The overhaul calls for dismantling the roof, and a near total remerchandising. High-end retail brands and designer labels are being sought, and the former 131,000-square-foot Robinsons-May will be replaced with an upscale fashion department store, or possibly two large specialty stores. Saks Fifth Avenue, Nordstrom, Bloomingdale's and Neiman Marcus have been contacted. Macy's, the other mall anchor, is staying put.
Another element of the redesign will be outdoor dining with five or six restaurants on a deck overlooking the Pacific above the three levels of retail, a food hall, a more spacious center court and wider common areas.

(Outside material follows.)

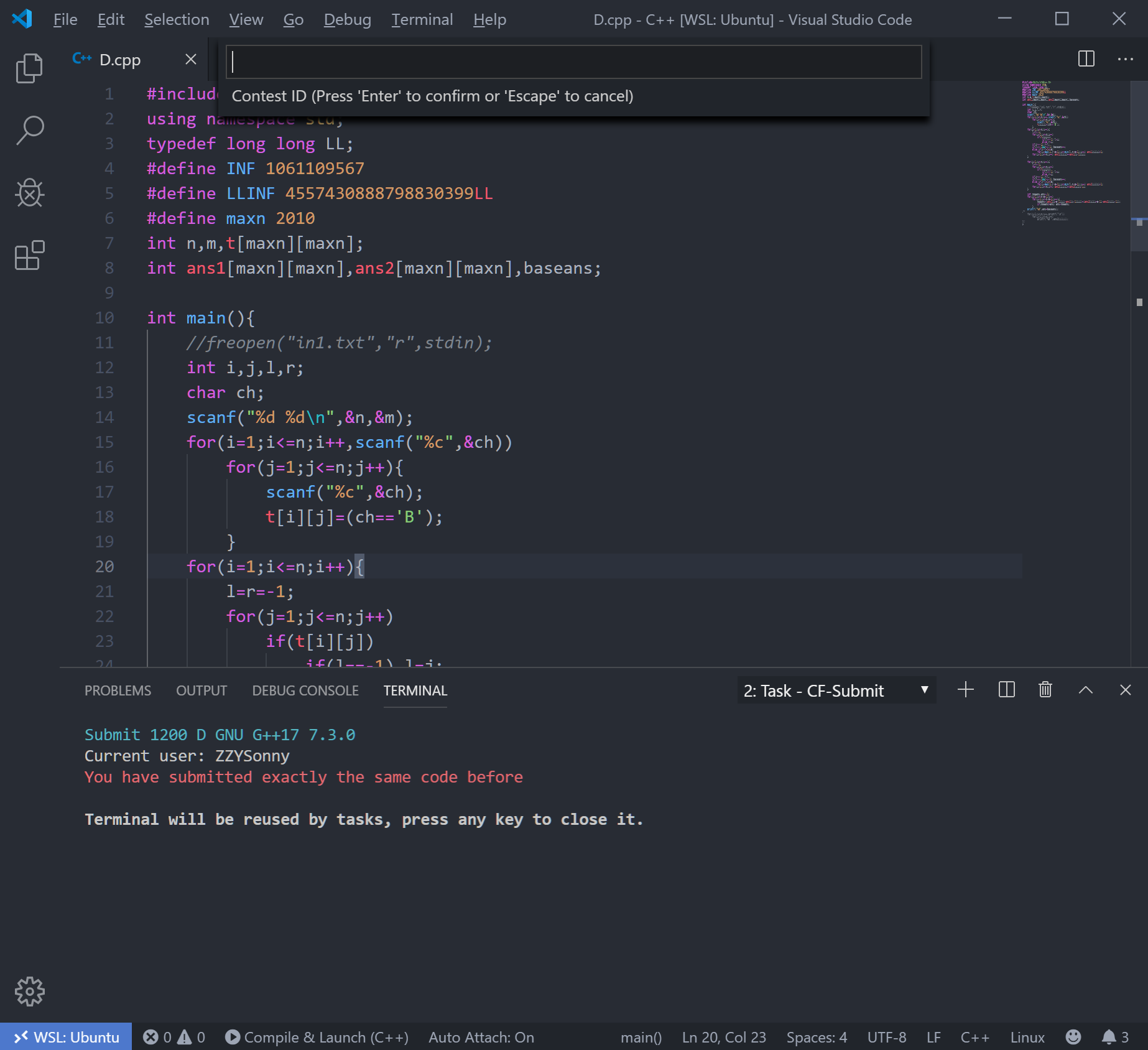
Task: Send feedback via the smiley icon
Action: (1074, 1037)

Santa Monica Place will shut Jan. 31, with the exception of Macy's, to prepare for construction in the spring. The reopening is expected in fall 2009. Macerich would not disclose how much it intends to spend on the redevelopment.

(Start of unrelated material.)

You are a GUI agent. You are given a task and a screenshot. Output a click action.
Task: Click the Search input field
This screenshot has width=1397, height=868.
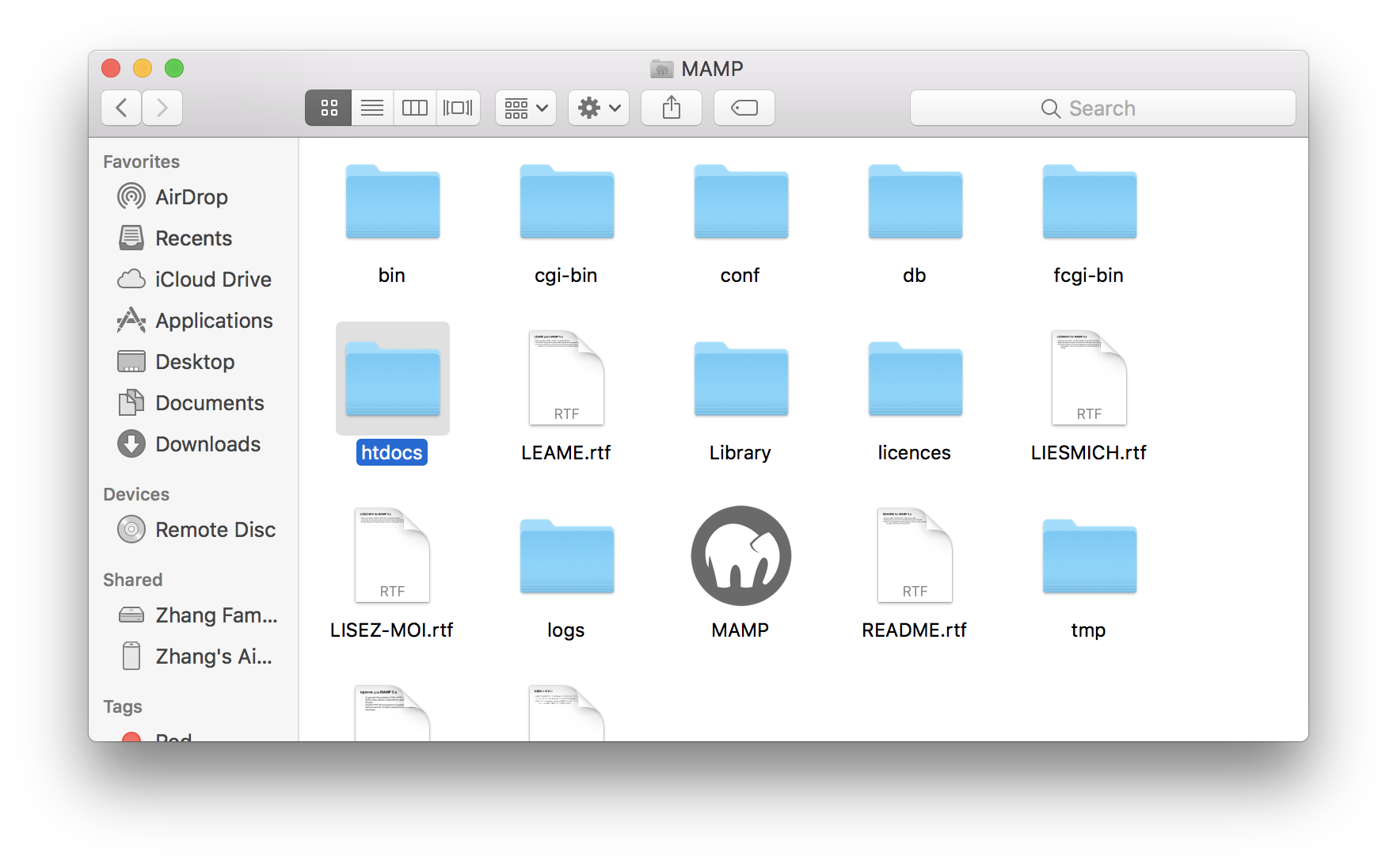(1102, 108)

Last month, Macerich, the real estate investment trust that owns Santa Monica Place, completed the entitlement process for the redevelopment. It was a particularly sweet victory, considering Macerich is based in Santa Monica and persevered through three years of negotiations and design issues with local officials and the community. Concessions were made on reducing the scale, including dropping plans for residential towers.
The California Coastal Commission and the City of Santa Monica's Architectural Review Board gave the green light in December. Last fall, the project was approved by the Santa Monica City Council. Macerich has been aggressively remodeling and expanding prime properties, including the recently redone Queens Center in New York and Tysons Corner in Virginia, which is under way. With Santa Monica Place, the developer has been eager to sustain the strategy.
"Santa Monica was a very challenging, three-year process,'' said Randy Brant, Macerich's executive vice president of real estate and a 15-year resident of Santa Monica. "For a remodel in a city this size, it [usually] takes less than a year to get the approvals. But we went out to the community and gave them what they wanted."